News & Articles
Browse all content by date.
Jack White performed at the WaMu Theater in Seattle, Washington last Tuesday and debuted his new solo venture.
I’ve seen Jack White perform every year since 2005, with the exception of 2007 when the White Stripes canceled their Fargo, North Dakota show. It also has been since 2005 that I have heard him perform any songs from The White Stripes.
The WaMu is a large building with little character, meant for home shows and boat expositions. The seating was all general admission with some bleachers set up in the back for those who didn’t want to stand. The entire venue was full to capacity with barely room to breathe.
My wife and I arrived at the venue about three hours prior to the doors opening, thinking we would park nearby, check out how long the line was, and grab some dinner before the concert. Unfortunately the line was already stretching half a block long, so we had to enter the fray and wait in the sun. It was a long wait, with fans from far flung places like Alberta, Canada to Utah waiting to get in.

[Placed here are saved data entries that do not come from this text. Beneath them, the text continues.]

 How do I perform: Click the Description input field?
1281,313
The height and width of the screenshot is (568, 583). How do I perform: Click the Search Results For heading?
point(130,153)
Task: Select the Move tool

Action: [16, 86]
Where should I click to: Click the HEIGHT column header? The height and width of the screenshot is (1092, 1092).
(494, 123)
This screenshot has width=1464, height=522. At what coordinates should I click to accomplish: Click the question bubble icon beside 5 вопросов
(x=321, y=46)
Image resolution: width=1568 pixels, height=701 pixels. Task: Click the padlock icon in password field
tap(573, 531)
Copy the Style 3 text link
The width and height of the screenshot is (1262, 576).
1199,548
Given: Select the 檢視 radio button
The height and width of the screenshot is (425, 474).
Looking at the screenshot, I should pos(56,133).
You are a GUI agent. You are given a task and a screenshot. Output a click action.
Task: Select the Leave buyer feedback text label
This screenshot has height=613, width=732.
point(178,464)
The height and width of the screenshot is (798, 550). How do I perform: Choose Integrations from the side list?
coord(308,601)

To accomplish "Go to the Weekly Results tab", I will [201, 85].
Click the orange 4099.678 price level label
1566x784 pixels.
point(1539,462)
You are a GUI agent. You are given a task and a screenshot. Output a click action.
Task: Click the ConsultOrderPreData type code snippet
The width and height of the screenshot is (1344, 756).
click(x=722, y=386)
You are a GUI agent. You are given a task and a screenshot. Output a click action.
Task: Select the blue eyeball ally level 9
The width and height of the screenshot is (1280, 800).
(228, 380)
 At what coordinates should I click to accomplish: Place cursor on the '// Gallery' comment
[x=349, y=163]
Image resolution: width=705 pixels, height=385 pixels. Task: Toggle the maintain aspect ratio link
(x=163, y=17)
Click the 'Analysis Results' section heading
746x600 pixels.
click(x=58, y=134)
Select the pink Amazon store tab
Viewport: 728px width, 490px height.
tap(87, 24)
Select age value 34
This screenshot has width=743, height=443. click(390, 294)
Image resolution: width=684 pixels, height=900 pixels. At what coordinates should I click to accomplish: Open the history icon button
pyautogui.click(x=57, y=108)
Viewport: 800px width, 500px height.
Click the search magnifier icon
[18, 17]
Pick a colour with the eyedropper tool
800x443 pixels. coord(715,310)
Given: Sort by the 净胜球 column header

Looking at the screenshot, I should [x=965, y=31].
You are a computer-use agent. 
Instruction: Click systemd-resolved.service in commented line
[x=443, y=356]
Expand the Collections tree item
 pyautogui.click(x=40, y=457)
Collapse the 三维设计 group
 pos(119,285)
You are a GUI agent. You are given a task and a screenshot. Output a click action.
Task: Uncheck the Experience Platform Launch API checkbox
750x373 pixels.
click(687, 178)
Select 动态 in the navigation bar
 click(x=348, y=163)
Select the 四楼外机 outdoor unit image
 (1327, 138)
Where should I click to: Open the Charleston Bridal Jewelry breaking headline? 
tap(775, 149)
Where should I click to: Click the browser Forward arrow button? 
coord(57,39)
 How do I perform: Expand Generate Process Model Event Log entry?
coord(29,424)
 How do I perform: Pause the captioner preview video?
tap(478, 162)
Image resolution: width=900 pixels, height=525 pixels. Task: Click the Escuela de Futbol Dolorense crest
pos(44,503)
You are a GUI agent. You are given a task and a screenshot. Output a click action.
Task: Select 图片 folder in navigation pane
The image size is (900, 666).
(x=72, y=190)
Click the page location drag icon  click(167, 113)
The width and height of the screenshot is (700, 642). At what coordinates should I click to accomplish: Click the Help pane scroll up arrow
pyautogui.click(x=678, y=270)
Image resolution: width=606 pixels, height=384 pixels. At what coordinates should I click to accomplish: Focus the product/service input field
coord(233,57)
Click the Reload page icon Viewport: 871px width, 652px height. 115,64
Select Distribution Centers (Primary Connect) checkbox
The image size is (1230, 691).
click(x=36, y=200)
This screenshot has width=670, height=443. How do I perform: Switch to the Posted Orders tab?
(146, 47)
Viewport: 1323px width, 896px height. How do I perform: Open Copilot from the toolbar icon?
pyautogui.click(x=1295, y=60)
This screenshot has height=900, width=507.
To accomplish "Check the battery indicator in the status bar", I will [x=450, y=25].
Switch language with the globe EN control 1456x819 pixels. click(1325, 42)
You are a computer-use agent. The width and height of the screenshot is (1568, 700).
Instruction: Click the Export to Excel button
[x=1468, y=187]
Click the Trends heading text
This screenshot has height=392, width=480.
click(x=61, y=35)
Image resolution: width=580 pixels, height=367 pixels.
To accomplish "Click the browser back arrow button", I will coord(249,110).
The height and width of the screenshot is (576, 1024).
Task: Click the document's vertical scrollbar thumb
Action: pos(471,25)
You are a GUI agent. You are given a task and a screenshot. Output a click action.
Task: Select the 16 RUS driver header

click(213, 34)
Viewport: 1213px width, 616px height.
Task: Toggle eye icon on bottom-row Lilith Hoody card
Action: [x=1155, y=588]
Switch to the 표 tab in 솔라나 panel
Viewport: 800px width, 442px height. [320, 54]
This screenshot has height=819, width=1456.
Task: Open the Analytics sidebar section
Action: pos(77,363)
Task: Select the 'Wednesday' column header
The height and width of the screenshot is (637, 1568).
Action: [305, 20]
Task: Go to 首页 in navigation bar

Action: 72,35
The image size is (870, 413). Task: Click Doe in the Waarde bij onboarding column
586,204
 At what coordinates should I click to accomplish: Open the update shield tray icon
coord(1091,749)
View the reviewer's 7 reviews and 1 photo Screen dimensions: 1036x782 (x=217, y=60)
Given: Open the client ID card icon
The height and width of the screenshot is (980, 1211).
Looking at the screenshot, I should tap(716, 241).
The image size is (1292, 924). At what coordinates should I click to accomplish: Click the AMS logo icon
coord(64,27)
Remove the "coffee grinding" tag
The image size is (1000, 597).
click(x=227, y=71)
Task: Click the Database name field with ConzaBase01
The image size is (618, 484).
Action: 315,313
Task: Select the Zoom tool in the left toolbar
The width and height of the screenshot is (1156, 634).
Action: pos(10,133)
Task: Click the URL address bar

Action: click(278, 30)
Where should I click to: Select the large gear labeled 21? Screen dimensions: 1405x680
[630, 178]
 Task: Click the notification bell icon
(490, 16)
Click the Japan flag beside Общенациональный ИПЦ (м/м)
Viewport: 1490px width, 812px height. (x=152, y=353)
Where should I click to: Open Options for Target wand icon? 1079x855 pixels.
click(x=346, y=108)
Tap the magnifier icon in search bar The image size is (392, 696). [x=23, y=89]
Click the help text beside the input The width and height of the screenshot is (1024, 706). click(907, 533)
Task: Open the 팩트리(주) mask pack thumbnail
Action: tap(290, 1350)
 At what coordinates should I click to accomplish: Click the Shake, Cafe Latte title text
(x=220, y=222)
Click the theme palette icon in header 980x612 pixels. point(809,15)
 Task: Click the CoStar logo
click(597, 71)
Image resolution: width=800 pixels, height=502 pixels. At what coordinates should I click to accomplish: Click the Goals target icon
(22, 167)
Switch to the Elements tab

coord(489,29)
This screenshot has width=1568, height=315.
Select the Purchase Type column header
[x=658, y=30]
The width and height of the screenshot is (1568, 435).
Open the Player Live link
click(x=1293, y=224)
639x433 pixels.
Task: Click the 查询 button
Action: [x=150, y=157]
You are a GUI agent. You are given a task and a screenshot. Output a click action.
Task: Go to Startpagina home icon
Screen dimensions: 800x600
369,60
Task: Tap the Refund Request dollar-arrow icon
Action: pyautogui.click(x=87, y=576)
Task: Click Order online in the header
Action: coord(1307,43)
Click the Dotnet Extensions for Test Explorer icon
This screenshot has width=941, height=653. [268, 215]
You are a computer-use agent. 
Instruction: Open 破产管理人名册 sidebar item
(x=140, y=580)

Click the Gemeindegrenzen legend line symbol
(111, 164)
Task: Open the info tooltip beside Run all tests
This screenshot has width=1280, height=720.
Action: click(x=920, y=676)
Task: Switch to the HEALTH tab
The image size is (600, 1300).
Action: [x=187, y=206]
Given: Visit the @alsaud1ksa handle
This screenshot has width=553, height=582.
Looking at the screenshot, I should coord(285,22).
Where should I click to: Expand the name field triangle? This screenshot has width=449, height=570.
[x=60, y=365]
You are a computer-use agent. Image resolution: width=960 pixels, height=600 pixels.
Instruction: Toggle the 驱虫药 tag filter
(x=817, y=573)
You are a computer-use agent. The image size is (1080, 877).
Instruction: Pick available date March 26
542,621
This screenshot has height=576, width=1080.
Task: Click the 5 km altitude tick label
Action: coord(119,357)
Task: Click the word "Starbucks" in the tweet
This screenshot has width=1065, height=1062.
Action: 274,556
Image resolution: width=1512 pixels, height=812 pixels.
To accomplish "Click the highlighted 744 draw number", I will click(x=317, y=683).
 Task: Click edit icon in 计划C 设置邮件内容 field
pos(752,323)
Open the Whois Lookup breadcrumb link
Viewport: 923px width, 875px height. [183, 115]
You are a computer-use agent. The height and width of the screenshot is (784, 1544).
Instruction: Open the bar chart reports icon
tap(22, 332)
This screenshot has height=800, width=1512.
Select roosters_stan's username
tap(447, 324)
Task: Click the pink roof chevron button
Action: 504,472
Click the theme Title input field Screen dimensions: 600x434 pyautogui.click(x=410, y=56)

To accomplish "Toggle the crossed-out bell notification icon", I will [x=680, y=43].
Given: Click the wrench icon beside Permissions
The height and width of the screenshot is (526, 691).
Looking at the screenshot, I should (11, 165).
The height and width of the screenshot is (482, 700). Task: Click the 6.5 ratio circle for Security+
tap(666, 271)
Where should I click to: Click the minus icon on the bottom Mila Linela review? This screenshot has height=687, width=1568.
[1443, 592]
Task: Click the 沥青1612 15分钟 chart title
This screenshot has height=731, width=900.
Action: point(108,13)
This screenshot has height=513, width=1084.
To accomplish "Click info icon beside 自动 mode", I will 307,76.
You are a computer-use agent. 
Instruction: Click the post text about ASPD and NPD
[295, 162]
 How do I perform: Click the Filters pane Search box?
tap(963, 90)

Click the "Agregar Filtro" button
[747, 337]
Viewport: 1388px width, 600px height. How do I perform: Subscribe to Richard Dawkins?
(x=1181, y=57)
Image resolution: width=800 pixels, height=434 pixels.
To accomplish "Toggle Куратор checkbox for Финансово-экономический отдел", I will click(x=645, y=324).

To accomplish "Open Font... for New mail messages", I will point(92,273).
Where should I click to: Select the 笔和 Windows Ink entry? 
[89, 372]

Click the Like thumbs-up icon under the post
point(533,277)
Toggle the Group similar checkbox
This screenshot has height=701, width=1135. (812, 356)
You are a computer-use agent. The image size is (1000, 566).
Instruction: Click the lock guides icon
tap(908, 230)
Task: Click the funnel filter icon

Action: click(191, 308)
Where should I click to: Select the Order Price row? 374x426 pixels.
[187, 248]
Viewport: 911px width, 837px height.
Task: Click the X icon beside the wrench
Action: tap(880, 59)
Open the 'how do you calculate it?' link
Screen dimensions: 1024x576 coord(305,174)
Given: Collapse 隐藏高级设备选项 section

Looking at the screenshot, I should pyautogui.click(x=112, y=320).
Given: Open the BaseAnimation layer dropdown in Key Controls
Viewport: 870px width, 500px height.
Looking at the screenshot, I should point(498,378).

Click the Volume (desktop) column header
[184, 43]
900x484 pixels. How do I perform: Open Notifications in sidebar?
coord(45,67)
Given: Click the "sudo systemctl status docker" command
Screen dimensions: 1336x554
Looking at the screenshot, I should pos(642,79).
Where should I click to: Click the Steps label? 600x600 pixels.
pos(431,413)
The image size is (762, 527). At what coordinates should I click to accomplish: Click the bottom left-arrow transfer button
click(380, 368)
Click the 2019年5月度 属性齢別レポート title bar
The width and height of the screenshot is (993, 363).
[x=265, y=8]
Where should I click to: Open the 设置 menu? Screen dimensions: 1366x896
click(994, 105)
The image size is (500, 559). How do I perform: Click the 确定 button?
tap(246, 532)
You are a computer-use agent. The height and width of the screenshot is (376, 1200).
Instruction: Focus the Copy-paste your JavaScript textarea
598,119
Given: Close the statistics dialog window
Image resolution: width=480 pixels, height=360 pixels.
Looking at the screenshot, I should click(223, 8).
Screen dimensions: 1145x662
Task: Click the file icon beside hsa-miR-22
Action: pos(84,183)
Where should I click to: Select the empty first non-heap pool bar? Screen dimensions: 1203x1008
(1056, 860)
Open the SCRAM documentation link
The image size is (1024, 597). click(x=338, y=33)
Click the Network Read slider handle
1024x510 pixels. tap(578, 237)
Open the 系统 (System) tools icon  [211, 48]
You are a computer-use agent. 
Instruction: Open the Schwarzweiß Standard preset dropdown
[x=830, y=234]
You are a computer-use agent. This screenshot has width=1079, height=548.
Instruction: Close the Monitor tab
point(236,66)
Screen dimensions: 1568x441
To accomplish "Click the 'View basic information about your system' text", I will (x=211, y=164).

Waiting in a line for hours takes an endurance that I am beginning to not have like I once did when I was younger. After learning about lines extensively last summer in New York, I now realize that what begins as orderly and single file eventually becomes a mad dash.
Not since grade school have I been told to “walk” while entering somewhere, but that was the first thing I heard when I went into the WaMu. My wife and I made a plan that she would go and grab a show poster while I would find us a spot up front. By the time I got to the stage the center was filled about 10 rows deep, but like always the sides were still open directly in front of the speakers. I moved slightly to the right of the speakers, more toward the center, behind a few shorter girls.
The opening band Pokey LaFarge and the South City Three out of Saint Louis was upbeat and honky-tonk. They looked and sounded like they came straight out of the movie “O Brother, Where Art Thou?” and were an upgrade from most opening bands I have seen over the years. They involved the crowd often in their music and had great stage presence. The lead singer looked a little like Jimmy Stewart but sounded like Woody Guthrie.
Jack White came out at about 9:15pm and had an all female band, The Peacocks, backing him. There was steel guitar, organ, bass, drums, and a great back-up singer. The only issue I had was that the sound was so loud that my hair blew back and my ears hurt just a few songs in. Eventually I was given some toilet paper to put in my ears, but I think there might be some damage from this one.
White came out swinging with “Dead Leaves on the Dirty Ground”, a White Stripes staple. The crowd erupted with screams and cheers that sounded like a release of years of angst and waiting. It was mesmerizing hearing and seeing this great song live, but with a slight Nashville twang from the backing band.
For those of you who may not know Jack White, you are missing out. He did the opening song for Napolean Dynamite “We’re Gonna Be Friends”, “Seven Nation Army”, “Hotel Yorba”, and many other songs while with his “sister” Meg in The White Stripes. All of those songs were performed at the Seattle show along with many others.
Around 2006 White formed a group named The Raconteurs and had hits like “Steady As She Goes” and “Top Yourself” (also performed at the show). In 2009 White formed rock super group The Dead Weather in which he played drums. He performed their song “Blue Blood Blues” as well in the performance.
Last summer while my wife and I were in New York, Jack White appeared with Stephen Colbert for an impromptu performance near High Line Park. When I got a chance to speak with him I asked when he was going solo and he explained that he was solo that day. It was the start of something grossly overdue.
In April of this year, Jack White released his debut solo album “Blunderbuss” and it shot to #1 on music charts across the globe. When he performed on Saturday Night Live in support of the release, he performed with an all female band (The Peacocks) for the first song and an all male band (The Buzzards) for the next one. In Seattle he had the all female band, but at other shows he has used the all male one. Luckily we attended his show in Portland the next night, giving us an opportunity to see both bands. I’ll save that review for next week, and explain how White did a “B-Show” at a Portland laundromat.
It is a great thing that we have someone who keeps the torch of rock and roll lit, and White has a fire that cannot be extinguished. He does throwback concert posters in limited runs, has the top selling vinyl album every time he releases something, and even has an old van that follows him to his shows called a Rolling Record Store. The prized possession among fans is a copy of “Blunderbuss” on vinyl with a blue lightning bolt on it. They only bring 20 to each show so getting one is difficult to say the least.
On stage White is in control of all aspects of his sound. He flies from one instrument to the next and often seems nervous if he has to talk to the crowd. When he took a break midway through his show it took some of the whole obligatory encore format out of the show. When he left the stage the crowd began chanting, “ohh, ohh, ohh, ohh, ohh, ohh, ohh” to the tune from “Seven Nation Army”. It lasted for a long time while the band was off the stage.
After the encore White performed his two solo hits, “Sixteen Saltines” and “Freedom at 21”. He ended the show with “Seven Nation Army” and Leadbelly’s “Goodnight, Irene”. It was a magical, loud, and much overdue night.